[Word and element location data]

****************

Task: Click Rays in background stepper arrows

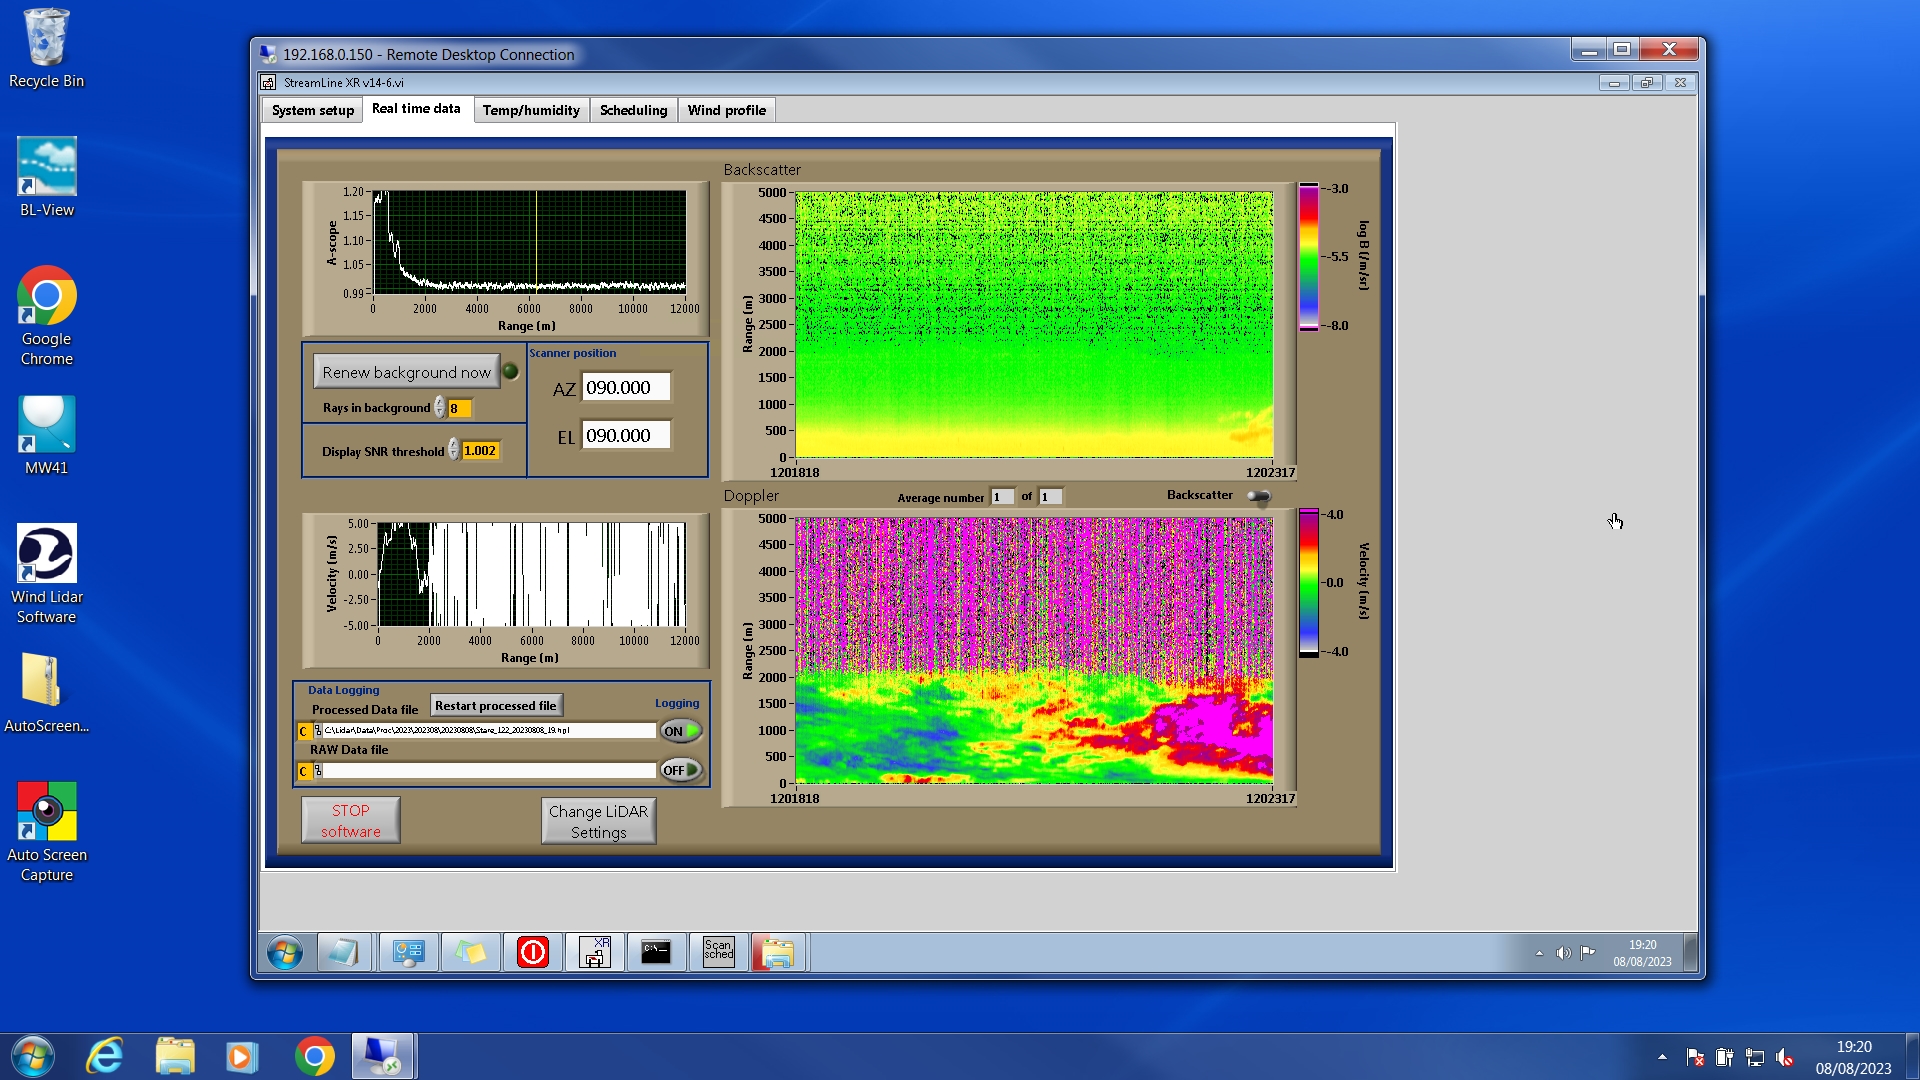Action: [x=440, y=408]
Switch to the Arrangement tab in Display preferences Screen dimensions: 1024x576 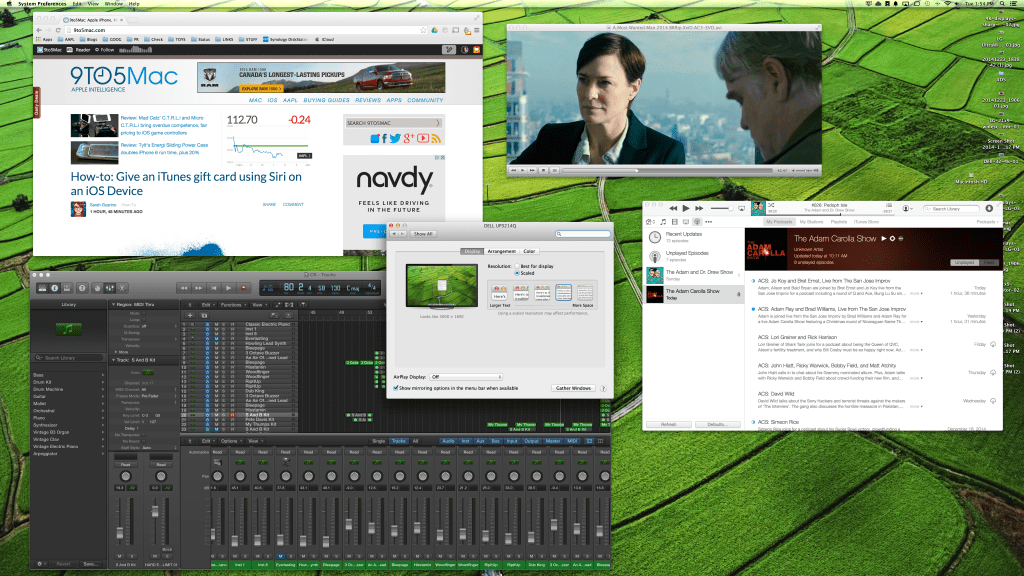coord(502,251)
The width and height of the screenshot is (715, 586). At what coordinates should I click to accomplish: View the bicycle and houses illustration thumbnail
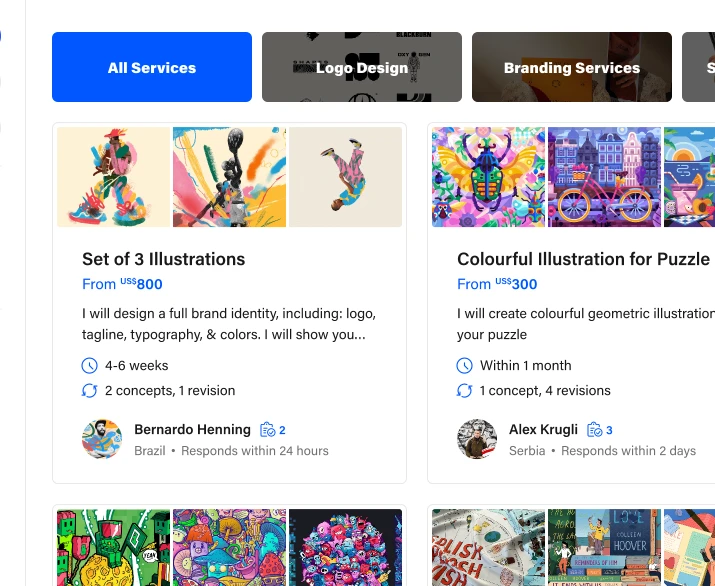tap(604, 177)
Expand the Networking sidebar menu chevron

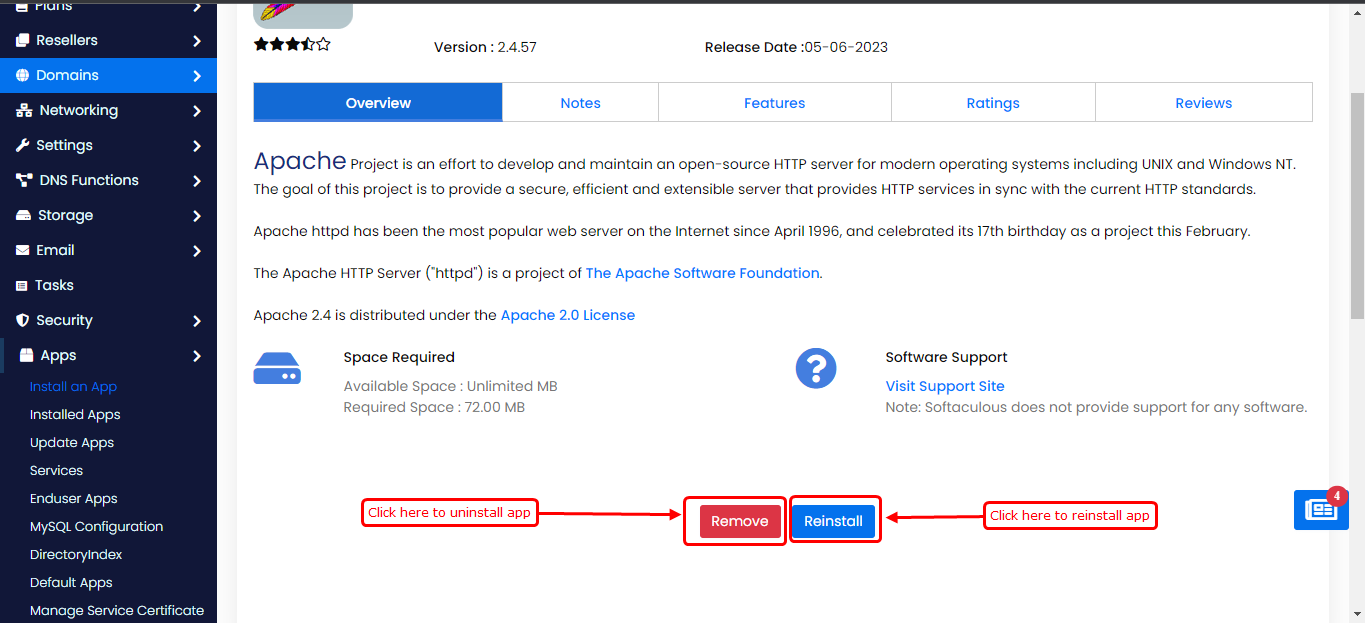[197, 111]
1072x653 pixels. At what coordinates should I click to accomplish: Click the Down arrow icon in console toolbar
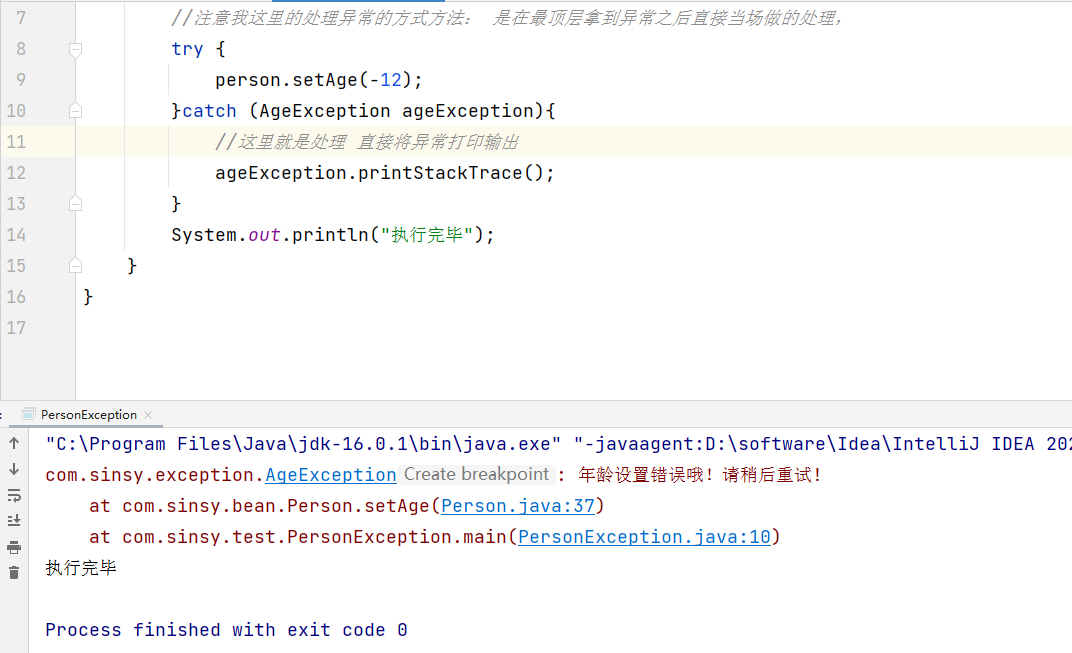coord(14,469)
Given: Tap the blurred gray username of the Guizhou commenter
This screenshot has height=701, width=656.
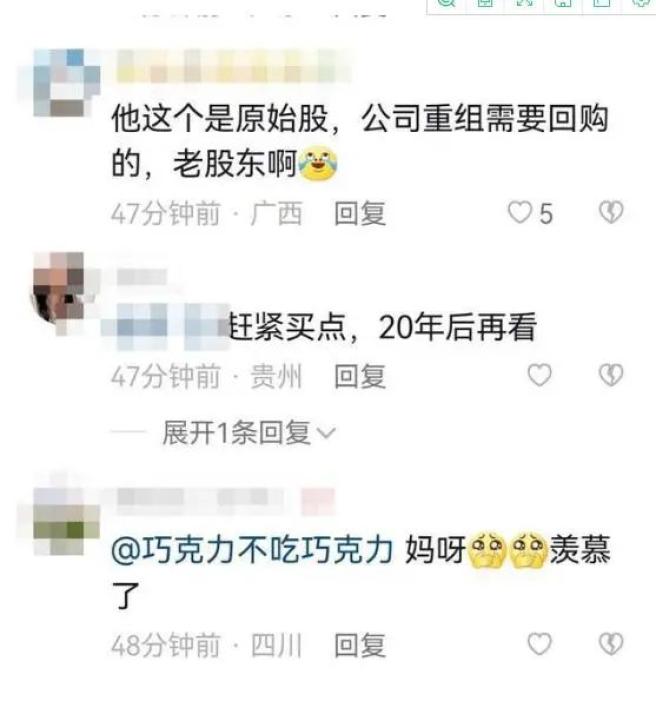Looking at the screenshot, I should pos(142,277).
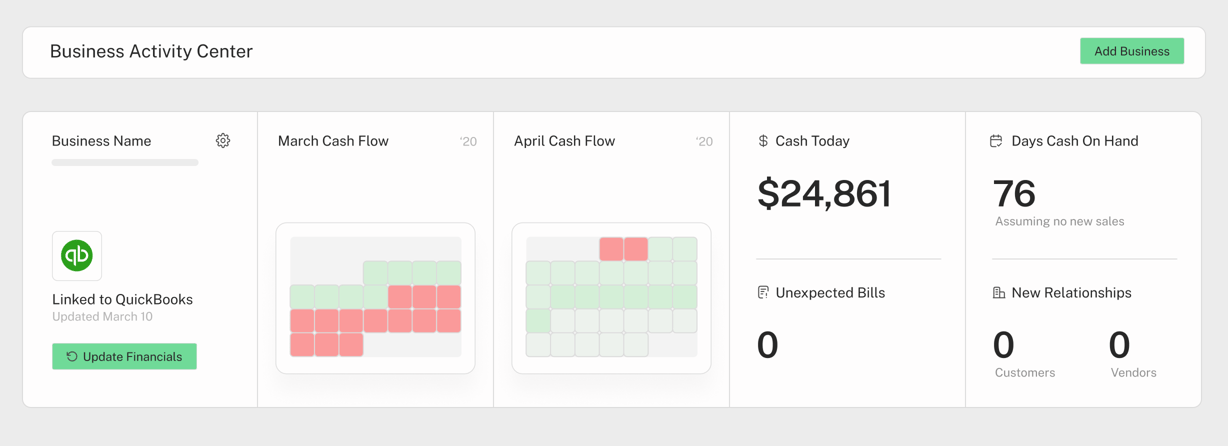Click the Linked to QuickBooks text
This screenshot has width=1228, height=446.
(x=122, y=299)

****************

Starting at the line that contains "Expand the Networking sidebar menu chevron" and ending with the last line of the material, rewrite those lines with "console" swapped for "terminal" and everything else left as is. Leave the pictures out of your answer.

Expand the Networking sidebar menu chevron

[197, 111]
1072x653 pixels. At what coordinates should I click to accomplish: Click the Down arrow icon in terminal toolbar
coord(14,469)
Given: Tap the blurred gray username of the Guizhou commenter
This screenshot has height=701, width=656.
Looking at the screenshot, I should pos(142,277).
Click the Linked to QuickBooks text
This screenshot has width=1228, height=446.
(x=122, y=299)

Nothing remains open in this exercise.